START Reading text

Students work during a Steps-to-College class on UNG's Gainesville Campus in June 2018.

High school students whose native languages include Spanish, Chinese, French, and Vietnamese practiced their English skills and earned course credit during a summer enrichment program at the University of North Georgia (UNG).

UNG’s Gainesville and Cumming campuses hosted the Steps-to-College summer enrichment program in partnership with the Gainesville City and Hall, Forsyth and Banks County school systems. About 90 rising high school sophomores through seniors met for five hours four days a week for a month.

Offered courses included civics, economics and college study skills. Each student took one class.

Funded by a state grant and the Goizueta Foundation, the program began in 1999 at then-Gainesville College after a request from local high schools.

Harriett Allison, associate professor of English as a Second Language (ESL) at UNG and director of ESL and summer programs, was instrumental in launching the program and said the half-unit courses help students catch up or get ahead, allowing them to graduate on time.

Juan Valdez, a rising senior at Chestatee High School, said condensing a semester-long class into a month saves time that students can use to work jobs later.

“You learn a lot in a little bit of time,” Valdez said.

A teacher’s assistant for Steps-to-College, Myles Mann said the flexibility and freedom of being on a college campus appealed to the students. He received his master’s degree in international affairs from UNG in May 2018 and has a bachelor’s degree in world history.

2018 Steps to College 2

Steps-to-College Director Lisa Diehl said the exposure to college is a vital component, as teachers encouraged students every day to plan for attending college or a technical school.

She said giving students the confidence that they can be successful in college goes a long way in getting them to keep pursuing their education.

“It’s getting them to think about what they want to do,” said Diehl, lecturer of English at UNG.

Ernest Moore, a Lanier Technical College instructor who taught economics as part of Steps-to-College, said the program provided something constructive for students in the summer. He was blown away by his pupils.

“They’re eager to learn,” Moore said. “They’re easy to get along with.”

He said building a team atmosphere was crucial. When that happens, “they don’t want to let each other down.”

Dennys Espinoza, a rising sophomore at Banks County High School, first found out about the program in eighth grade. Making friends, learning and being exposed to a college campus have all been perks of Steps-to-College for her.

“It gives you lots of opportunities,” Espinoza said.

Aaron Hubbard, who plans to graduate from UNG in fall 2019 with a bachelor's degree in sociology and a minor in Spanish, said being a teacher’s assistant for the program helped him learn how to educate students. He also works in the language lab on the Dahlonega Campus.

An international lunch was held June 29 to celebrate the end of the month-long program. Everyone brought food, with students chipping in something that was reflective of their cultural background. Games and movies were also a part of the final-day celebration festivities.

END Reading text
START Source data

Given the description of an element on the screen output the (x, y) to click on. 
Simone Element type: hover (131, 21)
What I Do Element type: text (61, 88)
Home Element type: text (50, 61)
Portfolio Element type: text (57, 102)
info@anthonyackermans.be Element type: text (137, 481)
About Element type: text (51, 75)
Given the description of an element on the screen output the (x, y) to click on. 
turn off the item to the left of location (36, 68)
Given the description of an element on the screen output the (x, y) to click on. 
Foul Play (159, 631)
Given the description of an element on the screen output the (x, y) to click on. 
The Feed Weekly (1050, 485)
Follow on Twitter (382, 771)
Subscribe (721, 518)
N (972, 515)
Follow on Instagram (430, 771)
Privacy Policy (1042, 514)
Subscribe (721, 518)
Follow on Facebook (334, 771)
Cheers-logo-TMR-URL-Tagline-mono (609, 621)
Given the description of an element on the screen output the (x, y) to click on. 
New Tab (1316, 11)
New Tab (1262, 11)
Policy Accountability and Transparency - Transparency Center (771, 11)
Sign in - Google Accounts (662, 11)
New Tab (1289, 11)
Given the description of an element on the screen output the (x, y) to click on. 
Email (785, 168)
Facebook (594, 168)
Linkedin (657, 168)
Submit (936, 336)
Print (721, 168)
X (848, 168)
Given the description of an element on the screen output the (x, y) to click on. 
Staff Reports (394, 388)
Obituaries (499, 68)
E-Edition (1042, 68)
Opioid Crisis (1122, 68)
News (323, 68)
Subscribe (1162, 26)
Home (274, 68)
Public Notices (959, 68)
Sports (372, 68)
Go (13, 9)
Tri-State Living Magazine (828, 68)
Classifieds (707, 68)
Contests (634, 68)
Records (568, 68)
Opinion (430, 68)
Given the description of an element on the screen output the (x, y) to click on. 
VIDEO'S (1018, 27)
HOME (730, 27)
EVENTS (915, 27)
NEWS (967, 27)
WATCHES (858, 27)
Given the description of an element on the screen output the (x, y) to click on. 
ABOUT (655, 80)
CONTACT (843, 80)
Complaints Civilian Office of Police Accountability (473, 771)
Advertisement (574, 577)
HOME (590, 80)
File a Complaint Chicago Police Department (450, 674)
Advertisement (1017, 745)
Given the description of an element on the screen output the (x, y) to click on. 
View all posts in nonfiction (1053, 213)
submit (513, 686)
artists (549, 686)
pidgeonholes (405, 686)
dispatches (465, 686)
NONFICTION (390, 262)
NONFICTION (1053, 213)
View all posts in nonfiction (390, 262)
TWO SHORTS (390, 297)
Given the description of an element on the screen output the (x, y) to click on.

END Source data

To be done
a: According to the Steps-to-College article, in what year did the program begin?
b: Copy the records word for word, from their first line through the line holding "Follow on Instagram (430, 771)", inclusive.

Solved problems
a: 1999

b:
Given the description of an element on the screen output the (x, y) to click on. 
Simone Element type: hover (131, 21)
What I Do Element type: text (61, 88)
Home Element type: text (50, 61)
Portfolio Element type: text (57, 102)
info@anthonyackermans.be Element type: text (137, 481)
About Element type: text (51, 75)
Given the description of an element on the screen output the (x, y) to click on. 
turn off the item to the left of location (36, 68)
Given the description of an element on the screen output the (x, y) to click on. 
Foul Play (159, 631)
Given the description of an element on the screen output the (x, y) to click on. 
The Feed Weekly (1050, 485)
Follow on Twitter (382, 771)
Subscribe (721, 518)
N (972, 515)
Follow on Instagram (430, 771)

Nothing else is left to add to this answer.